Najbardziej kosztowną pozycję w wydatkach PFRON w przyszłym roku będą stanowić dopłaty do pensji niepełnosprawnych pracowników oraz przelewy redystrybucyjne, czyli pieniądze przekazywane samorządom wojewódzkim i powiatowym.
To z nich udzielają one wsparcia osobom niepełnosprawnym, dofinansowując m.in. wyjazdy na turnusy rehabilitacyjne, likwidację barier architektonicznych oraz zakup przedmiotów ortopedycznych.

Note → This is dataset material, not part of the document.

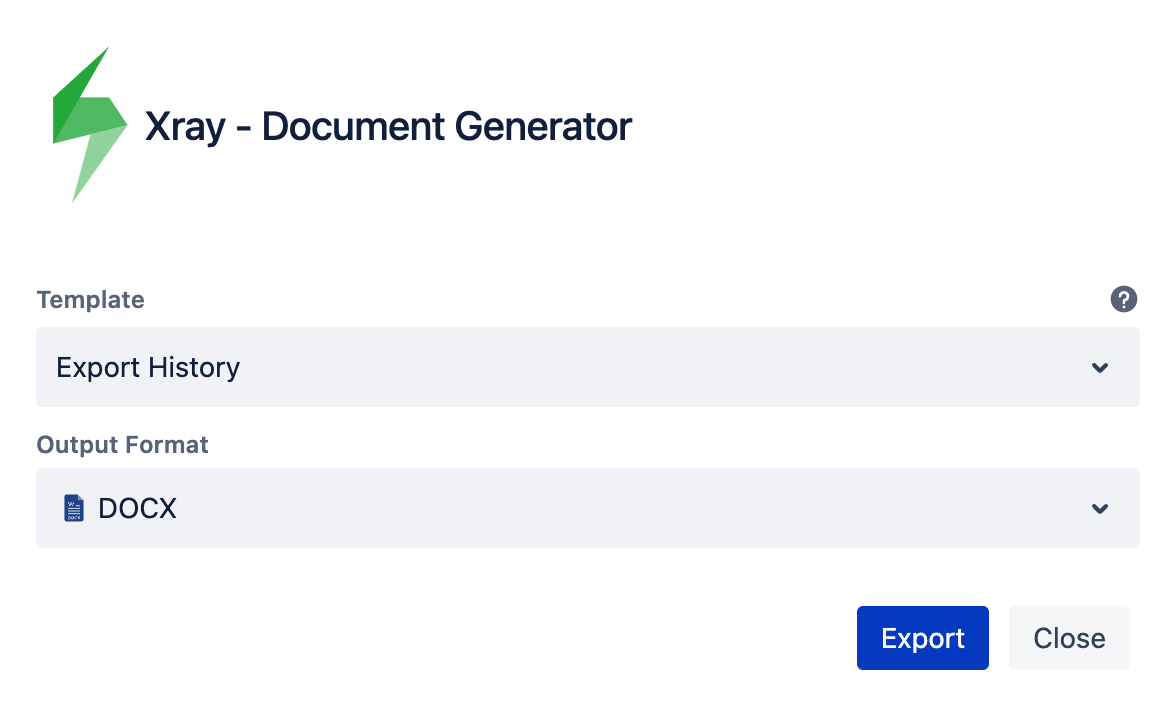Click the word Generator in the dialog heading

pyautogui.click(x=543, y=126)
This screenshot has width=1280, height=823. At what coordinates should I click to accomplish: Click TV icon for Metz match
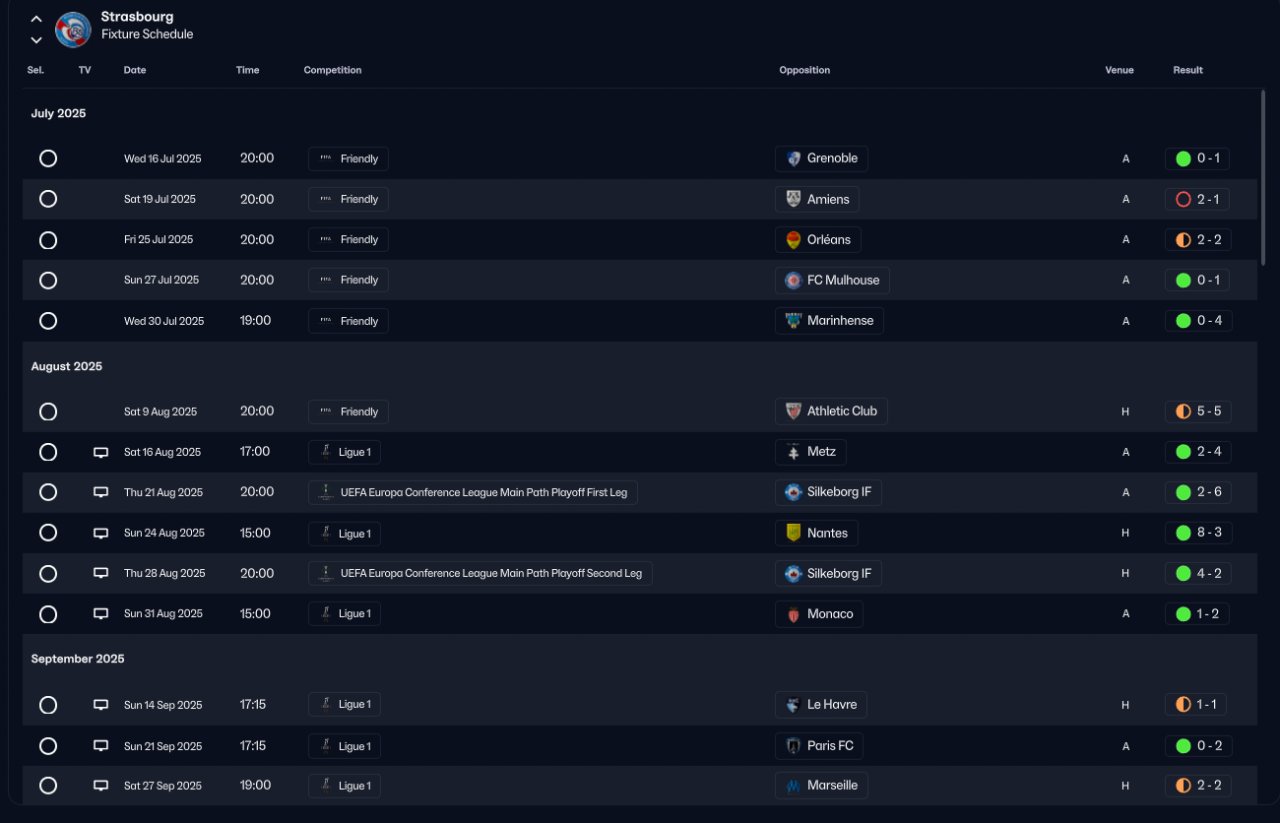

Z tej puli środków jest też finansowana działalność warsztatów terapii zajęciowej i zakładów aktywności zawodowej.
Plan finansowy funduszu na 2025 r. zakłada też utrzymanie na tym samym poziomie co w 2024 r. kwoty na zadania zlecane organizacjom pozarządowym, które mają na celu rehabilitację zawodową i społeczną, oraz kwoty zarezerwowanej na programy rady nadzorczej PFRON. Wśród nich są np. program „Absolwent”, „Praca – Integracja”, „Rehabilitacja 25 plus”, „Samodzielność – Aktywność – Mobilność”.
Jednocześnie z planu finansowego wynika, że w przyszłym roku będzie on zasilony wyższymi przychodami niż w 2024 r. Mają one wynieść 9,6 mld zł, podczas gdy w tym roku jest to 8,6 mld zł. Ich głównym źródłem będą wpłaty od pracodawców, którzy nie osiągają 6-proc. wskaźnika zatrudnienia osób niepełnosprawnych.